Integrated Multi-Modal Antenna With Coupled Radiating Structures (I-MARS) for 7T pTx Body MRI

One of the main challenges in ultra-high field whole body MRI relates to the uniformity and efficiency of the radiofrequency field. Although recent advances in the design of RF coils have demonstrated that dipole antennas have a current distribution ideally suited to 7T MRI, they are limited by low isolation and poor robustness to loading changes. Multi-layered and self-decoupled loop coils have demonstrated improved RF performance in these areas at lower field MRI but have not been adapted to dipole designs. In this work, we introduce a novel type of RF antenna consisting of integrated multi-modal antenna with coupled radiating structures (I-MARS), which use layered conductors and dielectric substrates to allow dipole and transmission line modes to co-exist on the same compact dipole-shaped structure. The proposed antenna was optimally designed for 7T MRI and compared with existing dipole antennas using numerical simulations, which showed that I-MARS had similar B1 over specific absorption rate efficiency and superior isolation and stability. Subsequently, a prototype pTx coil array was built and tested in vivo on healthy volunteers at 7T. The articulated, modular construction of the I-MARS coil array allowed it to be readily conformed across multiple body regions (hip, knee, shoulder, lumbar spine and prostate), without requiring modification of the tuning and matching of the antennas. Using RF shimming, uniform and efficient excitation was successfully achieved in the acquisition of high-resolution MR images.

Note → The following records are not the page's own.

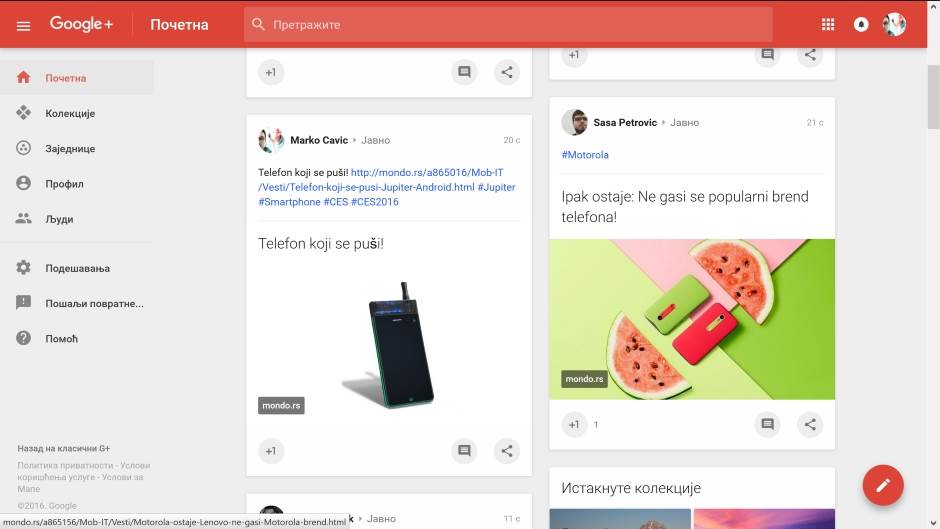
Task: Comment on Marko Cavic's phone post
Action: (464, 451)
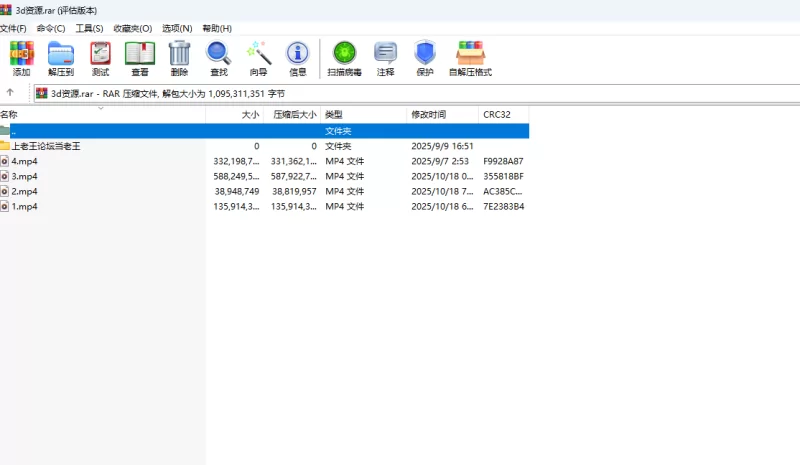Image resolution: width=800 pixels, height=465 pixels.
Task: Select the 4.mp4 file row
Action: click(25, 161)
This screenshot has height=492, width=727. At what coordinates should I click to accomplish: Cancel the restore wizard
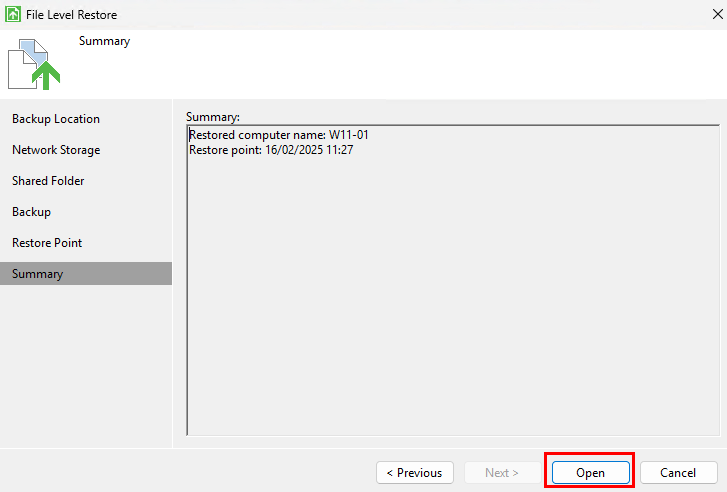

Parallel transmit capability of various RF transmit elements and arrays at 7T MRI.

In this work, 22 configurations for remote radiofrequency (RF) coil arrays consisting of different transmit element designs for 7 Tesla (T) ultrahigh-field MRI are compared by numerical simulations. Investigated transmit RF element types are rectangular loops, micro striplines, micro striplines with meanders, 250-mm shielded dipoles with meanders, and lambda over two dipoles with and without shield. These elements are combined in four different configurations of circumferential RF body arrays with four or eight transmit elements each. Comparisons included coupling behavior, degrees of freedom offered by the individual transmit patterns, and metrics like power and specific absorption rate efficiency. Coupling between neighboring RF elements is elevated (up to -7 dB) for all arrays with eight elements, whereas it is below -25 dB for arrays with only four elements. The cumulative sum of singular values points out highest degrees of freedom for the central transversal, reduced values in the central coronal, and minimum values in the sagittal slice. Concerning power and SAR efficiency, eight lambda over two dipoles are most advantageous. Among the investigated remote arrays and parameters, a combination of eight dipoles appears to be most favorable for potential use in 7T body MRI. Magn Reson Med 79:1116-1126, 2018. © 2017 International Society for Magnetic Resonance in Medicine.